Nurse Edith Shacklette, who only hours earlier had impulsively kissed MacArthur while wearing just a robe, vented her anguish in her diary. “We all worked all nite,” she wrote. “War is hell.” Roka echoed her. “This day had been a nightmare!” she added. “We were stunned and almost in a state of shock as we went about our work cleaning up the rubble and caring for the wounded and dying. What a pity! we kept thinking as we went about our duties. After surviving starvation, and then having to go like this!”

Those not working battled fear. “In bombing raids, you had time to run for shelter,” recalled Frederick Stevens. “Being under shell fire was a new and terrible experience.” That experience only further rattled the already fragile internees. “To be shelled when every internee had that feeling of exaltation of being freed, petrified the minds of all,” Stevens wrote. “They were dazed, and absolutely helpless from physical or nervous shock. The horrors they had suffered in the past faded into insignificance and were beyond comprehension. Each shell had a sound all its own.”

“Nobody is brave under shell fire, they just take it,” said one internee who had served in the army in France during World War I.

That fear only intensified as the afternoon faded to evening. “Night shelling was especially exhausting and nerve-shattering,” recalled Emily Van Sickle. “Straining ears in the darkness to catch sound rhythms of the next shell, we sometimes heard both sides fire simultaneously with a confusing irregularity of booms and swishes.”

Internees dragged mattresses into the corridors, listening as American observation planes buzzed overhead, searching out the Japanese artillery. Others retreated outside. “We spent the entire night out under the stars,” Bayer wrote in her diary. “The ground was hard and the night long and the mosquitos terrific, but with the help of some chocolate bars and crackers, we made it. We even slept a bit.”

Dawn brought a much-needed reprieve from the fear and uncertainty that had gripped many. According to figures compiled by camp historian Hartendorp, the February 7 shelling killed twenty-two people, including twelve internees, eight Filipino and Chinese workers, and two American soldiers. Shrapnel seriously injured another twenty-seven internees, eleven workers, and one soldier.

Like many others who survived, Eva Anna Nixon reflected on the random nature of who lived and who died. “I picked up a piece of a Japanese shell, still hot which fell at my feet as I talked with Dr. Walter B. Foley that morning. Could I know I would never talk with him again?” she wrote in her diary. “I stood in lunch line with the intelligent lawyer, Mr. McFie, and we had discussed the future of the Philippines and China. A few hours later he was dying with his brains blown out.
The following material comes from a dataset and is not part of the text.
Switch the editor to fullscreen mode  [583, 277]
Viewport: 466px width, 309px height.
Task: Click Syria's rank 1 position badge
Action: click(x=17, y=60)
When I last saw Mildred Harper get into bed and heard her laughter ring through the blackout, I didn’t know that shell fragments would put a stop forever to her merry laughter. And when Gladys Archer stopped me in the hall, I had no idea that in minutes her head would be severed from her body. And there was beautiful Veda—but they gave her blood plasma and she will live, even though her eye and ear are gone.”